Spring 2003, Monday/Wednesday/Friday 10:30-11:20


This course will cover topics from mathematical logic and the foundations of mathematics. The theme is the formalization of mathematics in logical systems, and what can or cannot be achieved. It's well known that Goedel proved that one cannot formalize the whole of mathematics in a complete way (such that every assertion can be proved or disproved). Equivalently, it is undecidable - there is no universal method for testing mathematical truth.

What's less widely known among those who haven't studied logic is that many commonly studied mathematical theories are decidable. For example, the theory of the real numbers is decidable. The proof is a combination of a general logical technique ("quantifier elimination") with some elegant theorems about R that should be better known. As a striking consequence, there is an algorithm that can infallibly decide the truth of statements of Euclidean geometry (which is therefore not subject to Goedel's incompleteness theorem).
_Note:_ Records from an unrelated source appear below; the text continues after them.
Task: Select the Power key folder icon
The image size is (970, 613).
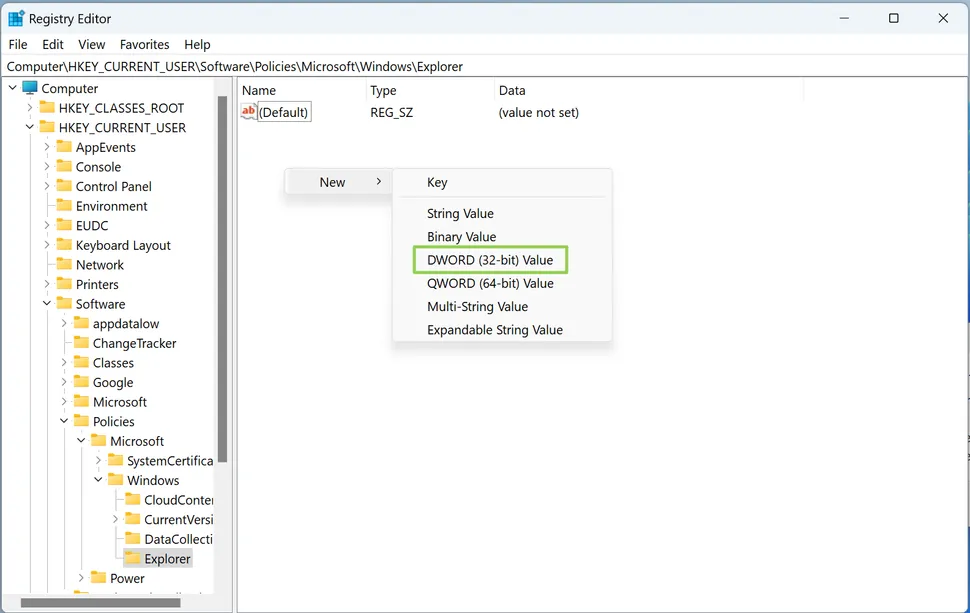Action: pos(98,578)
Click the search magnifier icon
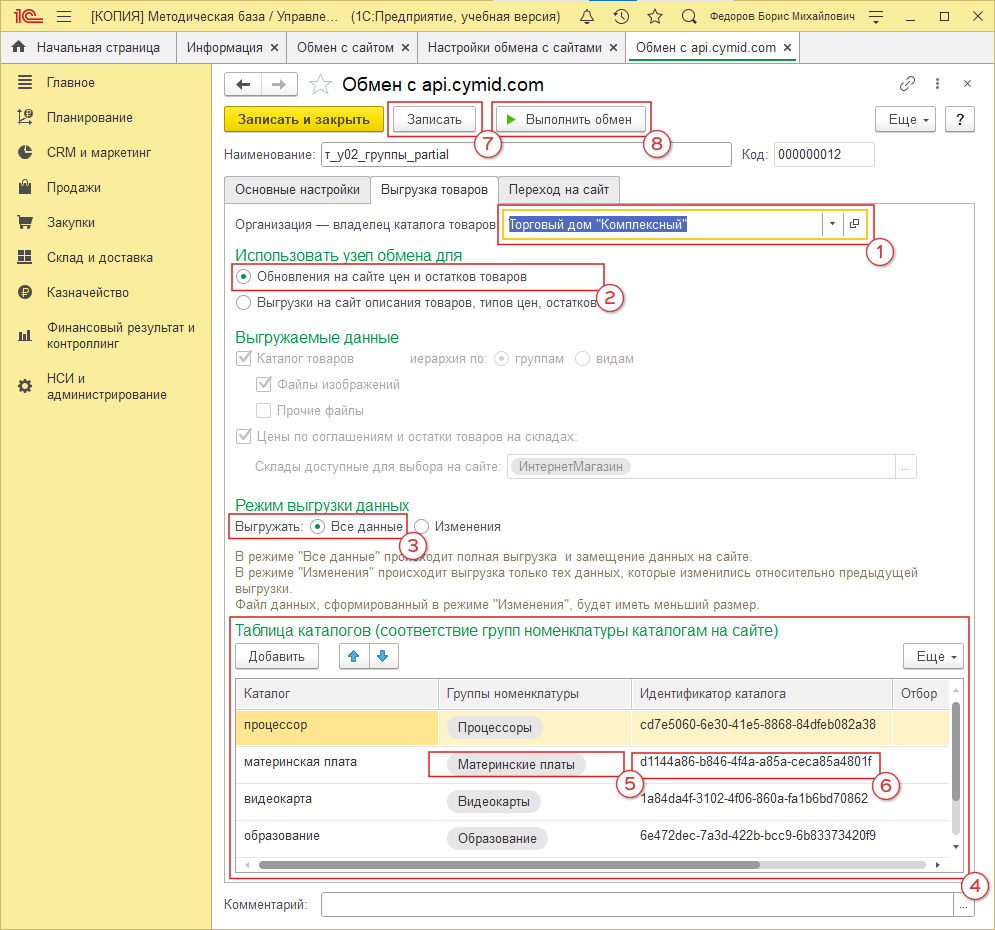 coord(688,17)
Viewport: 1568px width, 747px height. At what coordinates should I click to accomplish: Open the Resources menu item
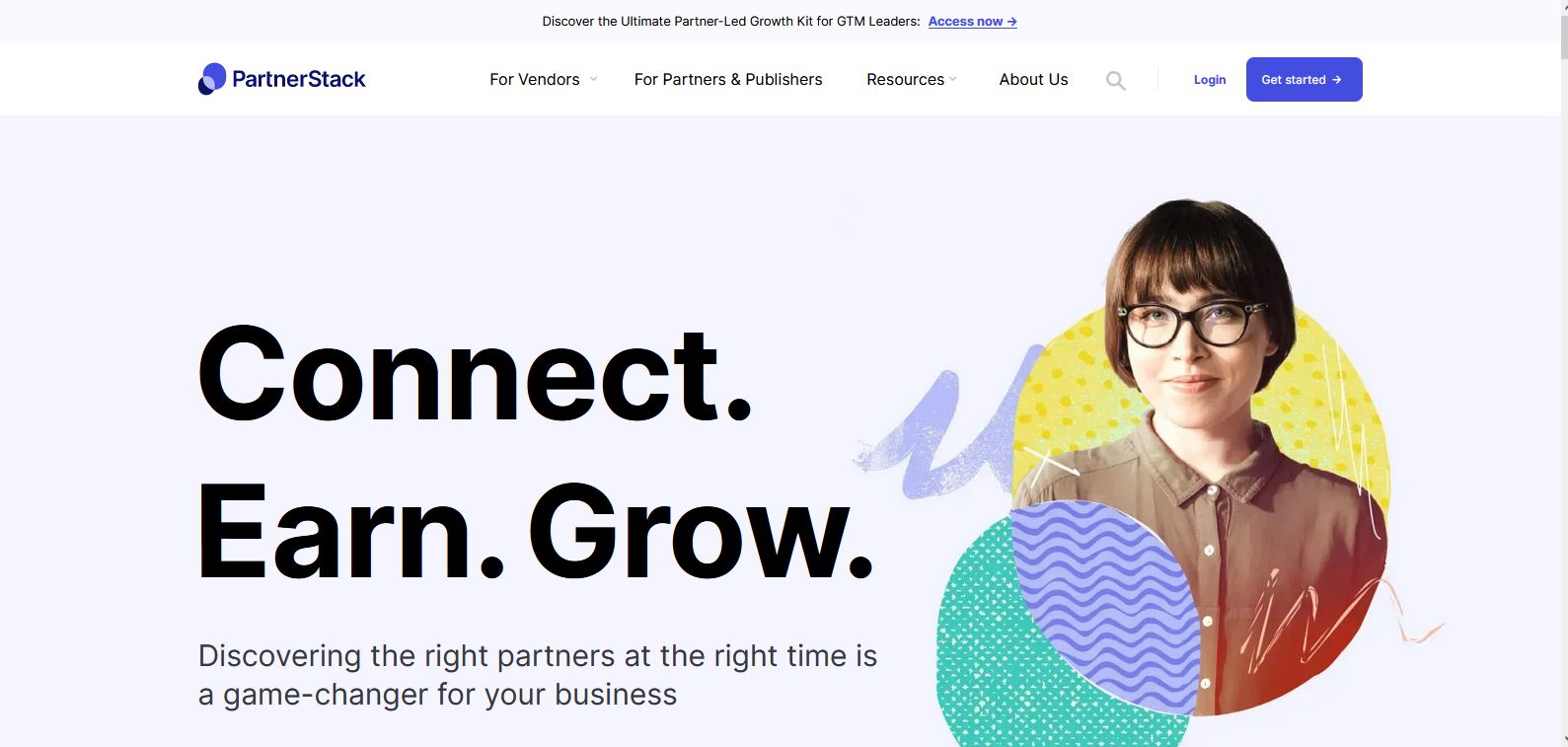coord(905,79)
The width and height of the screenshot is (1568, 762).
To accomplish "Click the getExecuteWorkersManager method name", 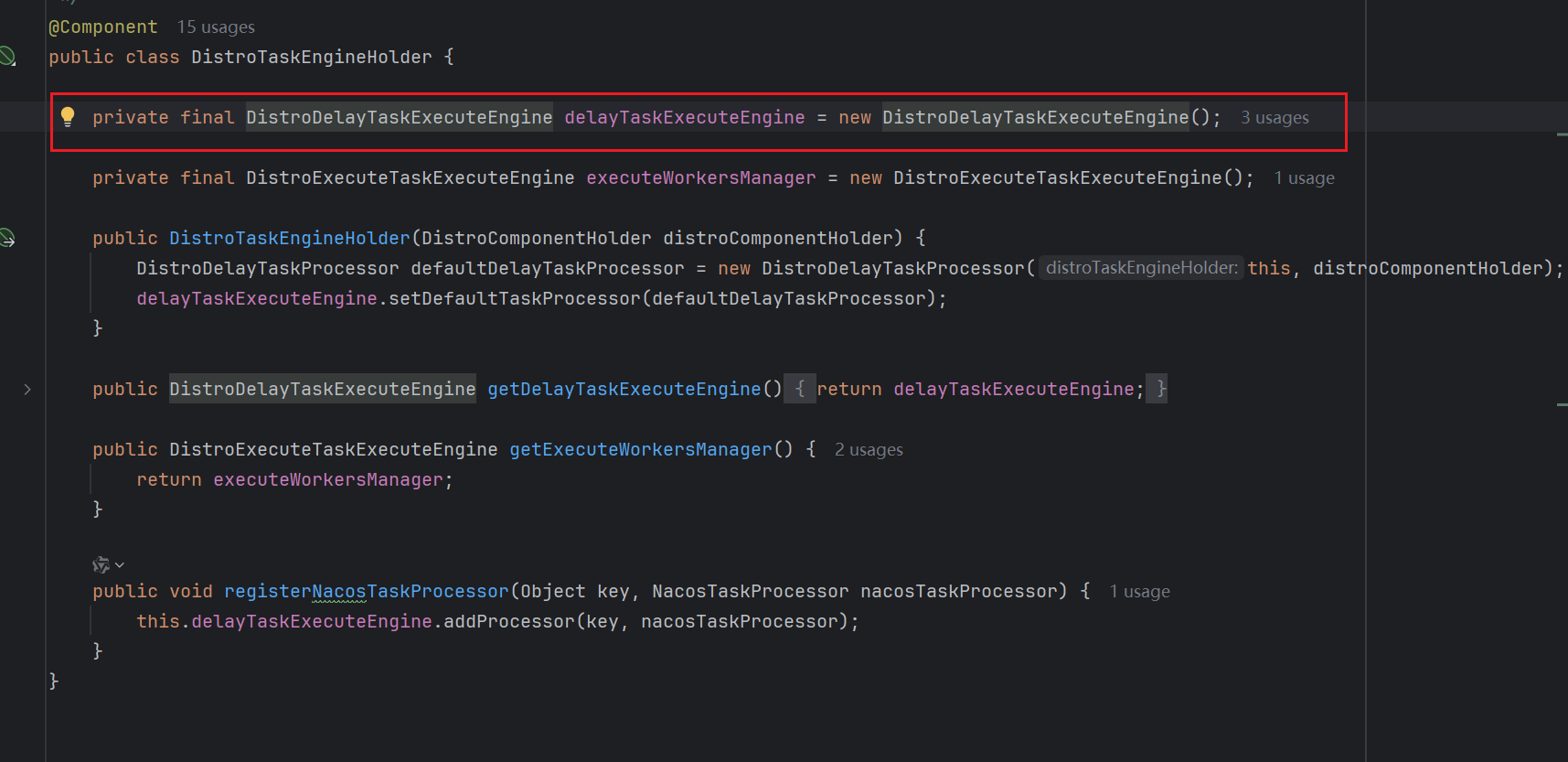I will (640, 450).
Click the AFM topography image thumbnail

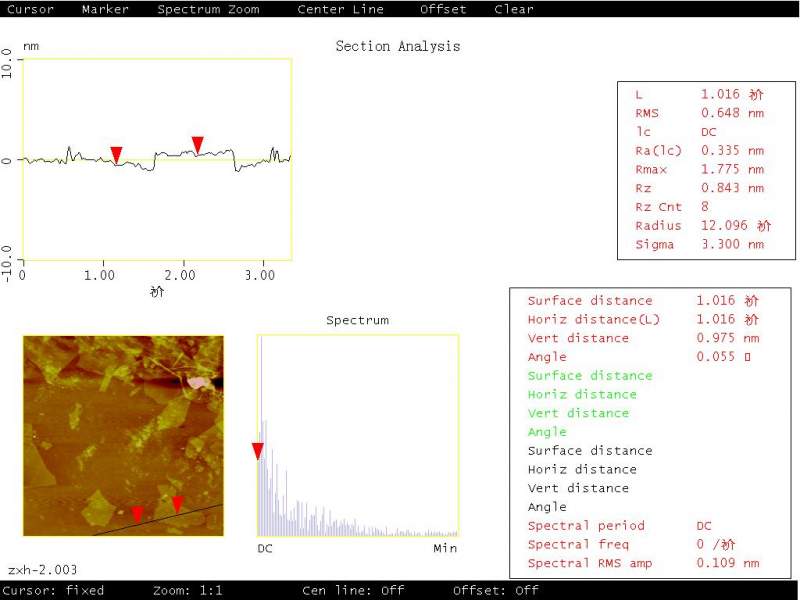tap(123, 436)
After developing the necessary background from scratch, we'll explore the phenomena of decidability and undecidability in detail. Along the way, I hope to convince the students that mathematical logic has close ties to many other fields, contrary to the common perception that it is self-absorbed. In particular, without going very far out of our way, we'll see important applications to combinatorics and algebra.

For a brief introduction to a few of the ideas of the course, see these notes from a brief talk for undergraduates. This course will cover a broader range of topics and of course will go into greater depth, but the notes should give an idea of its flavor.

Math 583CA will require relatively little specific mathematical background, just a good feeling for rigorous, abstract mathematics. In particular, it should be accessible to advanced undergraduates. Some background from abstract algebra may be used in a few self-contained examples, but won't be needed for the principal content of the course.

The choice of material and perspective in this course do not closely fit any of the textbooks I know of, so we won't follow any of them.

I believe that looking through the original papers in some field of mathematics is a very useful and enlightening experience. Unfortunately, in most fields it is next to impossible for anyone but a historian. Logic is not ideal in this respect, but it is rather good: most of the important papers date from this century, they are often in English, and they don't depend on specialized background.

I'll hand out a selection of important papers by Goedel, Turing, Church, Rosser, Tarski, Seidenberg, Henkin, and others (English translations for the few papers in German), as well as some more recent surveys and expositions. I hope this helps give a better feeling for how mathematics develops than one can obtain by studying a textbook.